▶ **PROBLEM**:
Look through the data below for the string "Task", and copy every line where it turns up.

▶ **STUDY MATERIAL**:
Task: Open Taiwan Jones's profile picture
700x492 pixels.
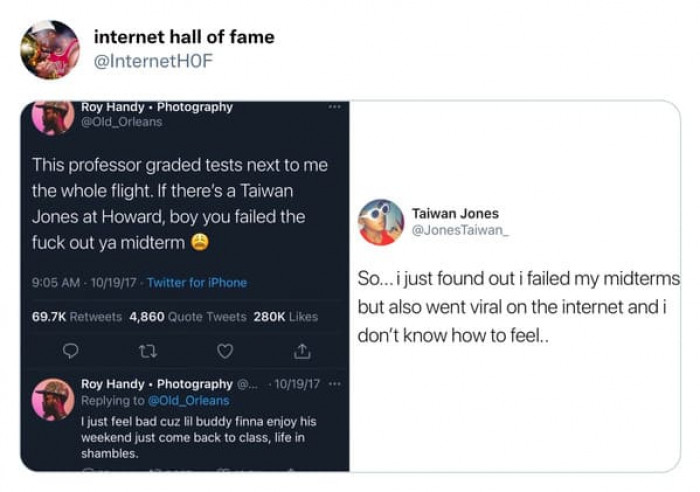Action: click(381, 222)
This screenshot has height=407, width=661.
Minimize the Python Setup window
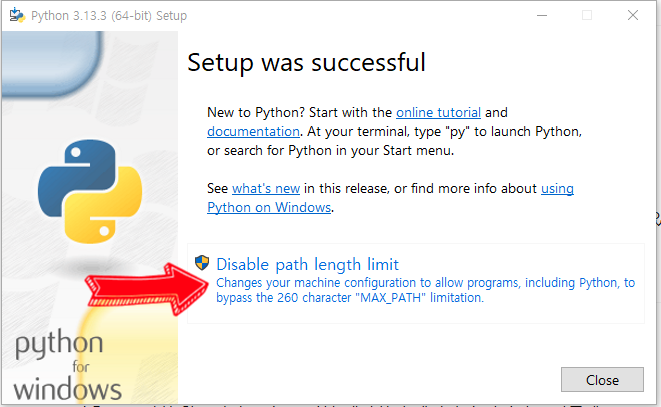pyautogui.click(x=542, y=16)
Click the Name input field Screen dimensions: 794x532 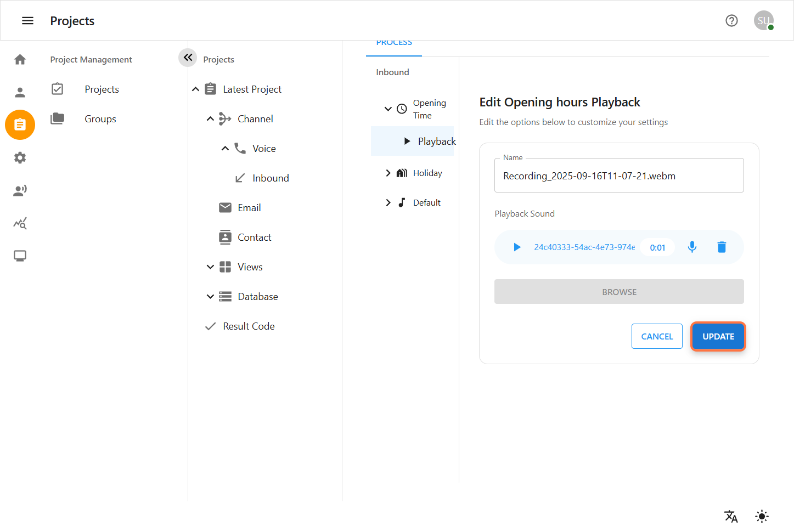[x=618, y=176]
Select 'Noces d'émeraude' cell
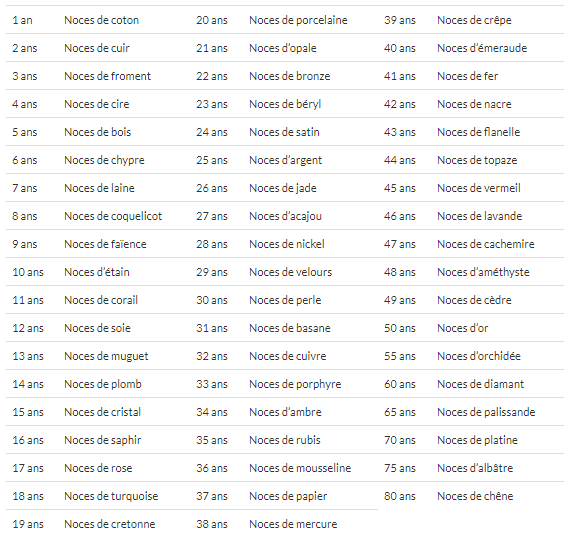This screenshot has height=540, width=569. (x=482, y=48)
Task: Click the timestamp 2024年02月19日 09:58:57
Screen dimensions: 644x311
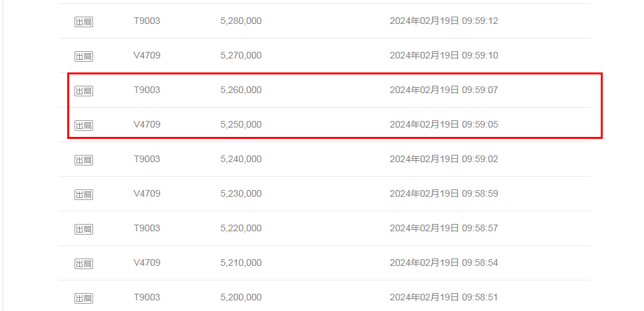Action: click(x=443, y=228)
...
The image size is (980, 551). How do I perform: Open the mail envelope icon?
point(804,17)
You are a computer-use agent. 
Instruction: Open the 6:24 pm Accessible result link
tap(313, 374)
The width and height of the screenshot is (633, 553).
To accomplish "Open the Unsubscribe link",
---
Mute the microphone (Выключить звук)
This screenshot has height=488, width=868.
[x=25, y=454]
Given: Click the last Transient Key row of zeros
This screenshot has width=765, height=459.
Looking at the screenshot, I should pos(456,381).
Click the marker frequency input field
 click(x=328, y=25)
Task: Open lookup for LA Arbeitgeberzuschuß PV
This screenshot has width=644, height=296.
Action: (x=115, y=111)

▶ **RESPONSE AREA**:
Task: Open Taiwan Jones's profile picture
Task: Click the timestamp 2024年02月19日 09:58:57
Task: Open lookup for LA Arbeitgeberzuschuß PV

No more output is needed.